Record excerpts START
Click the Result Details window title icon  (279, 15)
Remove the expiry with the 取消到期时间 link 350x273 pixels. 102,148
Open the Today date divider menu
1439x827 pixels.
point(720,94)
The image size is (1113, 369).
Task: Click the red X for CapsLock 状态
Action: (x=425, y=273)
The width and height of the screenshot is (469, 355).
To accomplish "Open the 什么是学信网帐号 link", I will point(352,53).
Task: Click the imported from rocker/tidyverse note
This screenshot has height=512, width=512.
Record excerpts END
## Work order
Each line of the entries holding the string "screenshot" should be found and copied.

## Exercise response
The width and height of the screenshot is (469, 355).
This screenshot has height=512, width=512.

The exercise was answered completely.